Scale Machine Learning Operations Effectively at the Edge




As AI technology gains wider adoption and machine learning applications are increasingly deployed to the network edge, the design tools for programming the enabling components, from field-programmable gate arrays (FPGAs) to XPUs, are evolving to meet the challenge. In the quest for more efficient, less expensive low-latency approaches for accelerating machine learning algorithms, many researchers have turned their attention to alternative computing models. These include advances in neuromorphic technology to accelerate inference operations and tools and technologies that unify programming efforts within a modern development environment that can span frameworks, platforms, and operating systems.

The costly nature of current machine learning technology and growing interest in the field of neuromorphic technology inspired graduate student Luke Kljucaric to embark on a project to identify better ways to achieve scalable machine learning.

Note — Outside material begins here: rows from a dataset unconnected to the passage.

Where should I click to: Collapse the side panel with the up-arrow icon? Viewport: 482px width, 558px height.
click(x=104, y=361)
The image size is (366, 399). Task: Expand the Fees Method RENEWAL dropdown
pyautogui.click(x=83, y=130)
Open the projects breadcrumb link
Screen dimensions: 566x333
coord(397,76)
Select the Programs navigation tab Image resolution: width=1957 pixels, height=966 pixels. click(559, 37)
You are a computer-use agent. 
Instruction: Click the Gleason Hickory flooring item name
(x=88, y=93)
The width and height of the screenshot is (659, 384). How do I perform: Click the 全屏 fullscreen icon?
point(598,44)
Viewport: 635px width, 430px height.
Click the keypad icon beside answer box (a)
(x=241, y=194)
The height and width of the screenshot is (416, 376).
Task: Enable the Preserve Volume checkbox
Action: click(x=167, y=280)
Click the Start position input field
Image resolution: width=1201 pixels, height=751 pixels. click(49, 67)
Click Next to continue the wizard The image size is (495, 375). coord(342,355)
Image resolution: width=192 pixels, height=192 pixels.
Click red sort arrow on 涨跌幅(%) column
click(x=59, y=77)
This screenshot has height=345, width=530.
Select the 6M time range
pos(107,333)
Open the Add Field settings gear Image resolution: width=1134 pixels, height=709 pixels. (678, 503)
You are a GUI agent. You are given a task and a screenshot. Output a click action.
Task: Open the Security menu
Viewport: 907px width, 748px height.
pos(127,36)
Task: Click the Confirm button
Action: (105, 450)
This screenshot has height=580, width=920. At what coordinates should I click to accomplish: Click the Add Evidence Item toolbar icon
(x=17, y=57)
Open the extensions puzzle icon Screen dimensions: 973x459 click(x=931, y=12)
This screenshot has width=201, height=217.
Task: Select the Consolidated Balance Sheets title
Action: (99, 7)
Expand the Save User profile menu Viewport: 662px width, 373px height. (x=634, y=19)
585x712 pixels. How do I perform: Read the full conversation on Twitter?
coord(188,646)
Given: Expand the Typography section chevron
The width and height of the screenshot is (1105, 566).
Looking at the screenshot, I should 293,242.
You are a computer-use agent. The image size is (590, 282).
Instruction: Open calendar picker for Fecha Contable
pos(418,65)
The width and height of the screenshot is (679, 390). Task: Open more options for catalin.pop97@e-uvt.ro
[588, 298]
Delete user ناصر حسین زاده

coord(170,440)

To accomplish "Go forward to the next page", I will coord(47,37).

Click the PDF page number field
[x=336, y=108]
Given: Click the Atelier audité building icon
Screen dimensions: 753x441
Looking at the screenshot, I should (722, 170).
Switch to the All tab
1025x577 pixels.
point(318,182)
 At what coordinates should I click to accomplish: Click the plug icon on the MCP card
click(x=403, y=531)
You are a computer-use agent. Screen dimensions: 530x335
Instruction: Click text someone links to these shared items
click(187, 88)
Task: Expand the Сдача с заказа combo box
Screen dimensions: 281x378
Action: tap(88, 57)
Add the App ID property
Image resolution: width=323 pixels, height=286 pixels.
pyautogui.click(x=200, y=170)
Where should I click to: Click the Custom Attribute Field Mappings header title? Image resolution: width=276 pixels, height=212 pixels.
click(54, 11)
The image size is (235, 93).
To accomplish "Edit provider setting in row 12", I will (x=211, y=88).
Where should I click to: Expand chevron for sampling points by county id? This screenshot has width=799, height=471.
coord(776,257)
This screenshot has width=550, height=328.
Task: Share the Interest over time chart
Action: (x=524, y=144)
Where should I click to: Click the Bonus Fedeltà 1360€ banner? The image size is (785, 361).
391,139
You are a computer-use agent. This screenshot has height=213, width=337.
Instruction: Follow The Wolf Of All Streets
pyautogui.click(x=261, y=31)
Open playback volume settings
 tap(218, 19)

"Current machine learning technology is limited in terms of latency for convolutional neural networks [CNNs]," Luke said. "New disruptive technology is required to reduce latency for object recognition tasks while also reducing the power requirements to make apps more scalable. Neuromorphic technology has the potential to meet these goals."

One way to approach this challenge, Luke feels, is by spurring adoption of FPGAs and supporting their use in data centers. His research is taking place at the National Science Foundation (NSF) Center for Space, High-Performance, and Resilient Computing (SHREC) at the University of Pittsburgh. "Through classes, tutorials, and workshops," he said, "we've exposed researchers and students to the advantages of FPGAs and ease of programming with modern development tools such as Intel oneAPI."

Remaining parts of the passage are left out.